For months, Israel’s ambassador to the U.N., Ron Prosor, pleaded for the Security Council to at least condemn the continuing attacks out of Gaza. Prosor raised the issue in February, in March, in May, in June, in August, and in October. On November 12, two days before Israel finally killed Hamas commander Jabari, Prosor made yet another plea, writing in a letter to the president of the Security Council that “rockets are flying into Israeli communities without pause.” Noting that just the previous week, terrorists in Gaza had fired an anti-tank missile at Israeli forces, Prosor elaborated that in the previous two days, “Hamas and other terrorists in Gaza have fired more than 150 rockets into our homes, schools, and cities.” He asked the Council to condemn Hamas terrorism “now, before it is too late.” The Security Council did nothing.
As for the U.N.’s main human-rights shop, in Geneva, the terrorists of Gaza have every reason to expect its diplomatic complicity in their assault on Israel. The U.N. Human Rights Council is notorious for welcoming human-rights abusers (Pakistan and Venezuela recently won membership) and for obsessively condemning the democratic state of Israel while giving some of the world’s worst tyrannies a pass. More specifically, it was the Human Rights Council that oversaw an inquiry into Israel’s previous major operation, almost four years ago, to shut down the hail of rockets from Gaza. That U.N. inquiry produced the now infamous Goldstone Report, a tome so biased against Israel, so damaging, and so stuffed with groundless allegations that ultimately its lead author, Richard Goldstone, in large part recanted. The U.N. Human Rights Council did not.
Just last month, the Human Rights Council dispatched its special rapporteur for the Palestinian territories, Richard Falk, to present his latest report to the U.N. General Assembly in New York.
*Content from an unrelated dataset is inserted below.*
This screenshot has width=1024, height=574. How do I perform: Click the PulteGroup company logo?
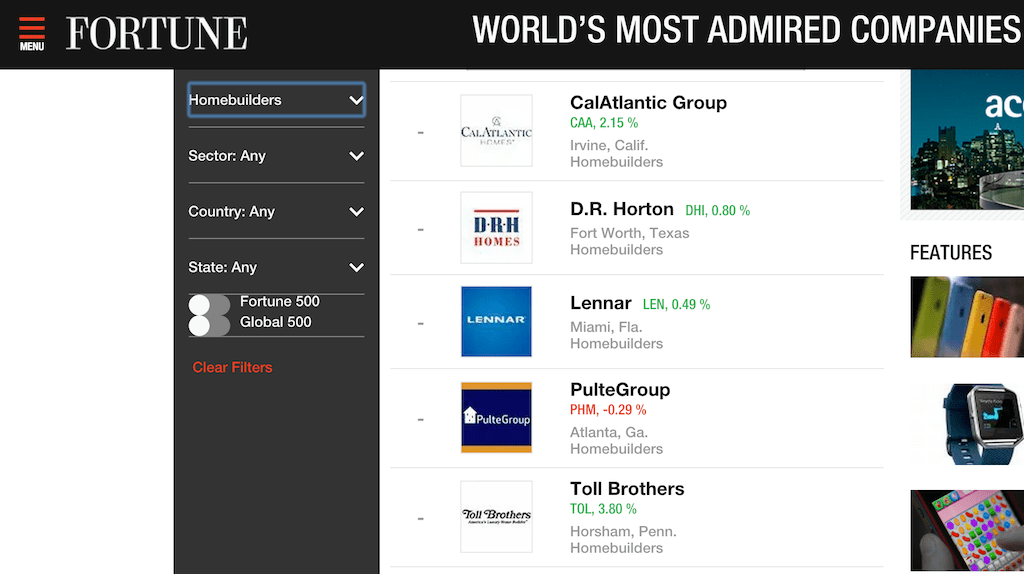[496, 417]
Falk, a 9/11-conspiracy theorist, called for a boycott of companies doing business with Israel. His presentation was so outrageous that U.S. ambassador Susan Rice denounced it as “irresponsible and unacceptable,” adding that Falk’s continued service as a special rapporteur “is deeply regrettable and only damages the credibility of the U.N.”
Much the same could be said of the tenor of the General Assembly itself, where the Palestinian Authority — Ramallah’s rival to Gaza’s Hamas — has found a warm welcome for its efforts to bypass its promises to seek statehood through good-faith negotiations with Israel and now proposes to upgrade its status at the U.N. by way of a General Assembly vote later this month. In the same General Assembly, well over half of the member states belong to the Non-Aligned Movement, now chaired through 2015 by the U.N.-sanctioned terrorist-sponsoring regime of Iran.
As for UNRWA — a U.N. agency based in Gaza, overseen by the General Assembly, and dedicated exclusively to Palestinian refugees — it has long been part of the problem, not part of the solution. Set up as a “temporary” agency more than 60 years ago, UNRWA survives by adding new generations of Palestinians to its refugee lists and the U.N. dole. The record suggests this has done more to incubate terrorism than to create a healthy society for the Palestinians. But for UNRWA, it has translated into lucrative business. To fund its operations, UNRWA collected $948 million last year, $239 million of that coming from the U.S., its largest donor.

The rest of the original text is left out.